Updated 

Nevada justices seek information on move to oust Henderson mayor


The Nevada Supreme Court is seeking more information before deciding whether to intervene in the Henderson mayor term limit case.

It is requesting responses to a May 21 filing challenging Mayor Andy Hafen’s standing in office by former mayoral candidate Rick Workman.

The court is asking state Attorney General Catherine Cortez Masto, Secretary of State Ross Miller and Hafen to respond within 30 days, and Workman to respond within 15 days after that.

Hafen’s attorney Todd L. Bice said he was not surprised the court asked for responses to see whether Workman has standing to file the petition.

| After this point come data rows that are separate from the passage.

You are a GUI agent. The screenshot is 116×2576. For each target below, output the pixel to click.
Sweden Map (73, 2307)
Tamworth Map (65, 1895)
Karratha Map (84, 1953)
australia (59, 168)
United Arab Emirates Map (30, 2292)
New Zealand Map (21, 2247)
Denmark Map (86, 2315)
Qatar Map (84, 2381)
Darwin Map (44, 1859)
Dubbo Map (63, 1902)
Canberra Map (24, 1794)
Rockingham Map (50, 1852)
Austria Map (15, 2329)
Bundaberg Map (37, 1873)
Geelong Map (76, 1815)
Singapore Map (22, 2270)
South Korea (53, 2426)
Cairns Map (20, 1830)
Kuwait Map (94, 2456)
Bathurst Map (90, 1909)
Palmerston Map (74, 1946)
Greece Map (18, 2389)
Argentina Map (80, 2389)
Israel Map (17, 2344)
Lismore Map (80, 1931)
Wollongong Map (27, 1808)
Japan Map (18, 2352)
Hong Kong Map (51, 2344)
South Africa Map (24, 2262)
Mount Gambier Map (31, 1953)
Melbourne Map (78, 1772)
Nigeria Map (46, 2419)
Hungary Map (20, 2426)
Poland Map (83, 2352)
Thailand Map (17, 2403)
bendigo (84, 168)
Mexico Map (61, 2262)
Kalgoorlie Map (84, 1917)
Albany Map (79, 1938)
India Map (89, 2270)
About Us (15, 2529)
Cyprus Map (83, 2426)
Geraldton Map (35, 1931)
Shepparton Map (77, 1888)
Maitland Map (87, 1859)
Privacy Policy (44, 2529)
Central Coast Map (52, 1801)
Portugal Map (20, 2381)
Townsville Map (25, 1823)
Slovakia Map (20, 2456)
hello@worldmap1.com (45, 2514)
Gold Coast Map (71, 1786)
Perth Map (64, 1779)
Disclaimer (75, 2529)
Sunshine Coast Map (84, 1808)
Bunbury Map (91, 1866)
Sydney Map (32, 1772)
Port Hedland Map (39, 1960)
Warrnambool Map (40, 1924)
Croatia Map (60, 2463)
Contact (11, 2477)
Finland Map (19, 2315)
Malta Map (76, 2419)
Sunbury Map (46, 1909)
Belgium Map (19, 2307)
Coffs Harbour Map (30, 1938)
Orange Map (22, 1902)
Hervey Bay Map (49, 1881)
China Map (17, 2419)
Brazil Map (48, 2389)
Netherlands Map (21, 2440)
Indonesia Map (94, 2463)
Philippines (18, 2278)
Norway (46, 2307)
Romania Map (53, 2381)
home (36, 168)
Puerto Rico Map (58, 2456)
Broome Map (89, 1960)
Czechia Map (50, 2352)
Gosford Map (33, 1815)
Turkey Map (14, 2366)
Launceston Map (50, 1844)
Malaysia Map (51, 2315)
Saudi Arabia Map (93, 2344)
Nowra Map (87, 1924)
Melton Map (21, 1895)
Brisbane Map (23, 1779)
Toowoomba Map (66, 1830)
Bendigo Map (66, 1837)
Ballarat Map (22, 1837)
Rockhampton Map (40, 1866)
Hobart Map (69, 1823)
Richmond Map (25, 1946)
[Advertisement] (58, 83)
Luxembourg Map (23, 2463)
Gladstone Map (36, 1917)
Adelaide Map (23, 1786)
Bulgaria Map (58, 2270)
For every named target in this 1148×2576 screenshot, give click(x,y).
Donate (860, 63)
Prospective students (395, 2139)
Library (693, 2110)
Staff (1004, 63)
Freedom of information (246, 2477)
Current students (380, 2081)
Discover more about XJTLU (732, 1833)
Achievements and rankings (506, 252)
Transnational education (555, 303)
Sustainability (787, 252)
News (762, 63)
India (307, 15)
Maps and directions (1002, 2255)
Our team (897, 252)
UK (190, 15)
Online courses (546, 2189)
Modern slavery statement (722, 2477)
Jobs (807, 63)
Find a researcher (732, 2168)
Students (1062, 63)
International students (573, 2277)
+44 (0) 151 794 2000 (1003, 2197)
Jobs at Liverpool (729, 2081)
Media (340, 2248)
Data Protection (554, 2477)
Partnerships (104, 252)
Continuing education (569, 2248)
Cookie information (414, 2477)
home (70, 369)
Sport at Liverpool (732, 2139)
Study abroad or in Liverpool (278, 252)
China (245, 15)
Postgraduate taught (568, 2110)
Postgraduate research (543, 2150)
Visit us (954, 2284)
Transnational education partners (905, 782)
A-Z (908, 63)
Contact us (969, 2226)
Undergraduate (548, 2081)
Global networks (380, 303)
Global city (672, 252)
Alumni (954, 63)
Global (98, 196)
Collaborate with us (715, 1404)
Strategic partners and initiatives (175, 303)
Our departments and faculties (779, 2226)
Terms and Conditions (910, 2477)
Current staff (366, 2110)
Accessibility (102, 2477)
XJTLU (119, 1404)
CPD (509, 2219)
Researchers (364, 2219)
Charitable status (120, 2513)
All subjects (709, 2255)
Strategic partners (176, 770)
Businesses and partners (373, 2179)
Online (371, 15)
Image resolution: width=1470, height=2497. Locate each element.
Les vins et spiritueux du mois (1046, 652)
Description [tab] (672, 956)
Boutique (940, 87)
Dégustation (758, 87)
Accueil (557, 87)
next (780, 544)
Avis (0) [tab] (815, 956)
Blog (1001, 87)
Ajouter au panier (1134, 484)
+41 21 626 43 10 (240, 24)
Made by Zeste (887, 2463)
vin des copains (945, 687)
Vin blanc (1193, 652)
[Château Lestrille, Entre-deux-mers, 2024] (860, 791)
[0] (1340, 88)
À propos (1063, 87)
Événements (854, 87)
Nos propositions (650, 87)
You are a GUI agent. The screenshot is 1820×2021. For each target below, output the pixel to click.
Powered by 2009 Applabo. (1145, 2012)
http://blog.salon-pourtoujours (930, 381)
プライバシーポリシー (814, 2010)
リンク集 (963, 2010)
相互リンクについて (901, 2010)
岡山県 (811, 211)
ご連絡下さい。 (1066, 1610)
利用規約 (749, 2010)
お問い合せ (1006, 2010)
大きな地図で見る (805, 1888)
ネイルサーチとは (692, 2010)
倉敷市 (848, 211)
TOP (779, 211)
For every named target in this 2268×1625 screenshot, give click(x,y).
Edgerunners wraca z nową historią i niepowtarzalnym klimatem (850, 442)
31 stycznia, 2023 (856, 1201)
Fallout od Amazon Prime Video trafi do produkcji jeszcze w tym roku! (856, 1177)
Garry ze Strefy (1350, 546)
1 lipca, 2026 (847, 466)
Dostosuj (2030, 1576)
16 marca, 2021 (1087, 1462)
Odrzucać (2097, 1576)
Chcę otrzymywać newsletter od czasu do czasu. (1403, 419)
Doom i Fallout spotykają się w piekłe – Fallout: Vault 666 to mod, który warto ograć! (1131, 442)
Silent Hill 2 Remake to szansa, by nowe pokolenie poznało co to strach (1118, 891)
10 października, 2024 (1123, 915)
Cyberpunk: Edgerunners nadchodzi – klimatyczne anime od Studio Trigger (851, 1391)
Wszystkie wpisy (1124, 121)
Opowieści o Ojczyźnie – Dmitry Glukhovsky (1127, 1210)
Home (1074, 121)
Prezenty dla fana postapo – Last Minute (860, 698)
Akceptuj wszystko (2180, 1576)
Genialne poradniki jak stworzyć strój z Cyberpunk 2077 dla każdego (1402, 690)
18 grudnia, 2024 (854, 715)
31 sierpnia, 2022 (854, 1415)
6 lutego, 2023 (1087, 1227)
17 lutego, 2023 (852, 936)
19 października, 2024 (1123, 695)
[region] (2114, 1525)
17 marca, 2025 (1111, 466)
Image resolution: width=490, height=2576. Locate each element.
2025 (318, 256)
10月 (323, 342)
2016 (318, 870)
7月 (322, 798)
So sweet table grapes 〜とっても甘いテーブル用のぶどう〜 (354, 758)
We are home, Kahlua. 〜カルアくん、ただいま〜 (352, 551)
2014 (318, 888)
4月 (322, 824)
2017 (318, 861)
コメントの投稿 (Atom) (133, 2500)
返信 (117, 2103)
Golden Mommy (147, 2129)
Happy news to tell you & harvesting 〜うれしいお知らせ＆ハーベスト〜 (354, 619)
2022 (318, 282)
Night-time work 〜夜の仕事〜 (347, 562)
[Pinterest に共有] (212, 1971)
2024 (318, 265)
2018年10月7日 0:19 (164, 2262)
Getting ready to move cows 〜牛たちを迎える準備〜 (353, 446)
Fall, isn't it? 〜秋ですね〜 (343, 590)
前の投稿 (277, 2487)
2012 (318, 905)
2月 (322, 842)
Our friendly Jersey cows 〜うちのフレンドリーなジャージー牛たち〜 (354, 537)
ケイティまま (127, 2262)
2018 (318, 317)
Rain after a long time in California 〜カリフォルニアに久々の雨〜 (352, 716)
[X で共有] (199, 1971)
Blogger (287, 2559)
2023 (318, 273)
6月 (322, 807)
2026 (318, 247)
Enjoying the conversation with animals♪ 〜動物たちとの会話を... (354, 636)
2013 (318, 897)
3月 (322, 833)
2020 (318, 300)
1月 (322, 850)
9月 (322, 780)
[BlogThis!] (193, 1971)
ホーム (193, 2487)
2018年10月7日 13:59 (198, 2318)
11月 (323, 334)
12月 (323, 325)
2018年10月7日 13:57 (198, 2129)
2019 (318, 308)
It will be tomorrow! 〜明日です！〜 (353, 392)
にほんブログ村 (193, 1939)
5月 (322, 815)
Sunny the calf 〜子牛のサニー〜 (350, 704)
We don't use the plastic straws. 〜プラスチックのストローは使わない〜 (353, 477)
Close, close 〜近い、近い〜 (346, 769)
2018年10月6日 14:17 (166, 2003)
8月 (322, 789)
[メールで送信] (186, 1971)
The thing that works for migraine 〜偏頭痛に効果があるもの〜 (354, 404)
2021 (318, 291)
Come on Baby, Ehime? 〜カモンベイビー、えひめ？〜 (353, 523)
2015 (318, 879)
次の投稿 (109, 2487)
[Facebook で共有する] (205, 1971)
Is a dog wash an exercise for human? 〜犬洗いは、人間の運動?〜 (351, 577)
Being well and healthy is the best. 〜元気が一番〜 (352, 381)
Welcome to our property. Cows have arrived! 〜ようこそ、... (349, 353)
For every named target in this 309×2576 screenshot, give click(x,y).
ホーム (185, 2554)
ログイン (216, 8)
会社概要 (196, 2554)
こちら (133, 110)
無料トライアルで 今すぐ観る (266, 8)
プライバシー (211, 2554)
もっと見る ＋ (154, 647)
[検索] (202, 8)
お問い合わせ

“We don’t think he has standing, we don’t think he can file this position, and that will be the basis for our opposition,” Bice said. “The court will then decide if it is even going to hear any argument about (the petition).”

Workman’s attorney filed the petition asking the court to “immediately” remove Hafen “from office on the legislative body of the city of Henderson” because of state term limit laws. The court filing asks the court to oust Hafen, or direct the attorney general or secretary of state to take action and remove the mayor.

A May 1 letter from Cortez Masto to Workman stated it found that a state Supreme Court ruling on term limits in February “was not intended to apply retrospectively to unseat office holders who were elected before the court’s ruling.”

The Supreme Court wants Cortez Masto and Miller to defend that position, stating Workman “set forth issues of arguable merit and may have no plain, speedy, and adequate remedy in the ordinary course of the law.”

Bice said he does not think the court will second-guess Cortez Masto’s decision.

“I don’t think it will be seriously entertained by the court,” Bice said. “These are the principal law enforcement agencies and they have the discretion to interpret the law when they think such intervention is appropriate.”

A 1996 amendment to the Nevada Constitution capped term limits for state and local officials to elected office at 12 years. But it was not until the Supreme Court ruled Feb. 20 in Lorton v. Jones that Workman challenged Hafen’s standing. The court ruled that term limit provisions in state law mean that members of the Reno City Council who already have served 12 years under the restrictions cannot run for mayor.

Workman’s attorney, Reno-based Stephanie Rice, successfully represented George “Eddie” Lorton in the case.

Rice said Thursday the court’s request supports the case’s validity.

“We are pleased that the Nevada Supreme Court has recognized the merit set forth in our requests for enforcement of Nevada’s term limit laws,” Rice said in a statement. “We are confident that Mr. Hafen will be removed as a result of his violation of those laws. It is our hope that the Nevada secretary of state and attorney general will now join us in this endeavor.”

Hafen was re-elected last year after receiving 55 percent of the vote in the primary. Workman, a city employee since 2000 who works for the Police Department as its criminalistics administrator, received 37 percent of the vote. Hafen served on the City Council since 1987 and was elected mayor in 2009.